Display driver atikmdag/nvlddmkm stopped responding and has recovered

taltamir

Weaksauce
Joined
Oct 20, 2007
Messages
65
How to fix the error:
"Display driver atikmdag/nvlddmkm stopped responding and has recovered".

A year ago if your video card crashed your computer will simply get stuck on one picture (usually with it being a distorted picture) and remain that way until you turn it off and then on again.
However with new drivers and the help of some new windows capabilities it will now terminate the driver and power cycle the video card. And then give you the message listed above... "atikmdag" for ati users. "nvlddmkm" for nvidia. This is a wonderful thing as it eliminates the need to restart when a video card crash occurs, protects your open data, and even allows some games to continue operating without crashing (some games can rehook into the driver once it restarts and proceed as if nothing happened).

Unless this is happening with only one game (in which case it is the fault of the game) then you have a HARDWARE PROBLEM!
For example, I get it under a very specific reproduce able scenario in galciv2. I get it whenever the buggy nwn2 crashes, and I got it a few other times with specific games where it STOPPED happening after they released patches for said games OR newer drivers... but if you are getting this all the time for all games then your video card is crashing.

It is ALSO possible for it only happen with some games and STILL be a hardware problem... Just short of a year ago I built a system that will crash after about an hour of intensive gaming on only two games... those were the only two games I played that were intensive enough to cause it (with frame limitations preventing it on others)... The reason was that my power supply was inadequate. Upgrading the power supply eliminated all the problems.

Here is a step by step process of testing:

1. Make sure your power supply outputs enough amps on the appropriate rails for your video card. Remember that factory overclocked video cards require more power and that some power supplys cannot MAINTAIN the max amount provided over long periods of time... So it should be a certain amount over the minimum.
Note: If available you can test the video card on another computer (which has a good enough power supply) to quickly find out if your video card is defective.
2. Run memtest+ from www.memtest.org overnight, there should be 0 errors... even 1 error means your are overclocking the ram too hard, or that the ram / motherboard is defective.
3. If neither of the above is the problem then get a warranty replacement of your card!
4. If it still doesn't work get a warranty replacement for the motherboard.
5. If you have a factory overclocked card for which the warranty has EXPIRED you can try downclocking it to the "stock" speeds for the chip it uses. This will most likely solve your problem.

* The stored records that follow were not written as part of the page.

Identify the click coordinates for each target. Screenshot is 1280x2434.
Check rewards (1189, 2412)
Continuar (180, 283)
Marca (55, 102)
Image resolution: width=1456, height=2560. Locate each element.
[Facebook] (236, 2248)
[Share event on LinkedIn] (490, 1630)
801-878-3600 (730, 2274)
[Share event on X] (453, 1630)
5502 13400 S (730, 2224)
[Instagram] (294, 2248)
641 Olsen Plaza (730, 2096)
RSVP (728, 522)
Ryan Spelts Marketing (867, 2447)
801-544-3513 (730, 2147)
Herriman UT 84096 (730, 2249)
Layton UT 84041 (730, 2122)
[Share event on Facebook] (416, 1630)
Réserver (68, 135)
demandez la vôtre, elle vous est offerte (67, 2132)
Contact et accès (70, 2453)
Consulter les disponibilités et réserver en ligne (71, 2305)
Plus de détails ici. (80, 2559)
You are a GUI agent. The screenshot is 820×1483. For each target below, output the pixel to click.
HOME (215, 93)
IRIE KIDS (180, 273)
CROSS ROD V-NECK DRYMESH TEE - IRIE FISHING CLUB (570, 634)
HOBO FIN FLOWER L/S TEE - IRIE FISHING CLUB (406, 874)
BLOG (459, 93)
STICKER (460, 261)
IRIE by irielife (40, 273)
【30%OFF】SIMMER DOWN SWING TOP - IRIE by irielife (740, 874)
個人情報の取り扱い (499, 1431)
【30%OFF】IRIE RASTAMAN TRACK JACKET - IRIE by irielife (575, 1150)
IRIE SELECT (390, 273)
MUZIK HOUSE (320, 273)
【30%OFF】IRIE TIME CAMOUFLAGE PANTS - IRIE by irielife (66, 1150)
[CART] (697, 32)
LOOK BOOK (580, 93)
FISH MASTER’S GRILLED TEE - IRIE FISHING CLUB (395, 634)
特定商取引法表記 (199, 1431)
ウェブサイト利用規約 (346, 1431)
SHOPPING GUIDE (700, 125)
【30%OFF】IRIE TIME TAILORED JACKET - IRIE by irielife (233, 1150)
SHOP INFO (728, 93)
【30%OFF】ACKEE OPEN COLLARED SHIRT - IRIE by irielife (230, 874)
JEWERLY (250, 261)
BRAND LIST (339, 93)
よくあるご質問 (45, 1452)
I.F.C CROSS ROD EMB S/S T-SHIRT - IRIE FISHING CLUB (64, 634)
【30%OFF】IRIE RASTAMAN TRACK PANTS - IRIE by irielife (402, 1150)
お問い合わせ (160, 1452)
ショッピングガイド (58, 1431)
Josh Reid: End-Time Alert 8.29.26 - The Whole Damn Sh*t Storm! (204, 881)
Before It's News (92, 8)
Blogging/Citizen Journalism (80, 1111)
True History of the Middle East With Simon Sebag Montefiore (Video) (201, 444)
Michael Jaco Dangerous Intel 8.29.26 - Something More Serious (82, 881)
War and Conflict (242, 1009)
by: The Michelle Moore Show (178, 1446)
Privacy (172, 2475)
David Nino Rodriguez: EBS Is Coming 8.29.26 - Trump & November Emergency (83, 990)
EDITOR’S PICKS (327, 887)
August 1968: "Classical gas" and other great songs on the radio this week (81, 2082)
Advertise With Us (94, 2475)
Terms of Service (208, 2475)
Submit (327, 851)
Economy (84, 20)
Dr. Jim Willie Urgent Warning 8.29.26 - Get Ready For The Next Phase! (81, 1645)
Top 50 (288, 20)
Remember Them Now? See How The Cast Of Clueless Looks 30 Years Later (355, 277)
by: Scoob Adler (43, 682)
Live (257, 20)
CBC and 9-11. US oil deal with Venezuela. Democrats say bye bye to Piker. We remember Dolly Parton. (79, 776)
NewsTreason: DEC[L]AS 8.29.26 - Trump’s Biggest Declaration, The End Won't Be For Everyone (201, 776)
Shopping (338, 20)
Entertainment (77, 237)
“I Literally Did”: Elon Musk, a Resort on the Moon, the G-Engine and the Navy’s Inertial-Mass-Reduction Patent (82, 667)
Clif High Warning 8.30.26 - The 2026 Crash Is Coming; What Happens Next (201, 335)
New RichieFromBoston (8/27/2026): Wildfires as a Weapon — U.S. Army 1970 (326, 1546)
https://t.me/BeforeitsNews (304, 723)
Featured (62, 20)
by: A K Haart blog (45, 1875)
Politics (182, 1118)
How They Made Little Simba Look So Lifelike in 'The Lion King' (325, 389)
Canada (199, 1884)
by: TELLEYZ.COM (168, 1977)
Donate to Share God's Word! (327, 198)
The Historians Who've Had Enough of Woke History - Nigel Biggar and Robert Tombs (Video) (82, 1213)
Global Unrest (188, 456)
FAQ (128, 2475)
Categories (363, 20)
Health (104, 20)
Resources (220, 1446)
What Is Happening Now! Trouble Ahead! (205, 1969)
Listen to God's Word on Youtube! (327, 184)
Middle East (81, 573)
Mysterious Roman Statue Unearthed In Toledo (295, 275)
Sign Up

Unless you are overclocking or have ATROCIOUS blockages in your computer then cooling shouldn't be a problem... but it just might. I assume that if you are overclocking then you would know better and already realize that you simply need to overclock less aggressively.
 
Your last few lines there nail it.

I've only had this happen with ATi and nVidia products when I overclock way too far. I've been using Vista x64 since release. My GTX is a first rev card I've had since they came out too.

Recently, I have been playing with HD 3850 Crossfire in my other rig, Then an HD 3870 X2.

Also great points on the PSU. Never put hardware on a cheap a$$ PSU with "dirty" power and expect your overclocking to do well or your components to last long. Beware of very cheap PSUs with very high peak power ratings tested in cool conditions.
 
This has been very frustrating for me.

I've had this problem come up after the system was running fine.

I just put this system together a few weeks ago and it was doing OK until a few days ago when this started happening while playing COD4. It started to happen more and more to the point that it was doing it on the desktop when nothing was open or running. It was happening every minute making the system virtually unusable.

System Specs:
Vista Ultimate 64-bit
P5E mobo
Q6600
Mushkin DDR2 800 (2 x 2GB)
Seagate 7200 320GB (Windows and Programs)
Seagate 7200.11 750GB (File Storage)
CORSAIR CMPSU-520HX 520 watt PSU
BFG Tech 8800 GTS (G92) 512MB
Forceware 169.25 drivers


I've got the Processor running stock.
The video card is set to 650 core / 970 memory.
Windows update has everything installed.
I've installed many of the hotfixes that I've read about in other posts and such (ex: kb945149, kb936710).
I've disabled the transparent desktop.
I'm running the Windows Classic theme.
I've uninstalled and reinstalled the video drivers.

This has helped. It does not seem to crash on the desktop or while web surfing anymore. But I can't play COD4 for more than 2-3 minutes without a
freeze...black screen...freeze...back to life again.

I don't think heat is a problem. I've had the case opened up and the problem will still happen.

What else can I do? Everything was fine for a few weeks and then this came up out of nowhere.
 
opening the case can actually make heat worse (but usually it offers slight improvement). and even if it doesn't its improvements are minimal. Get rivatuner and use it to measure the actual temperature, your GPU has a built in temparature sensor.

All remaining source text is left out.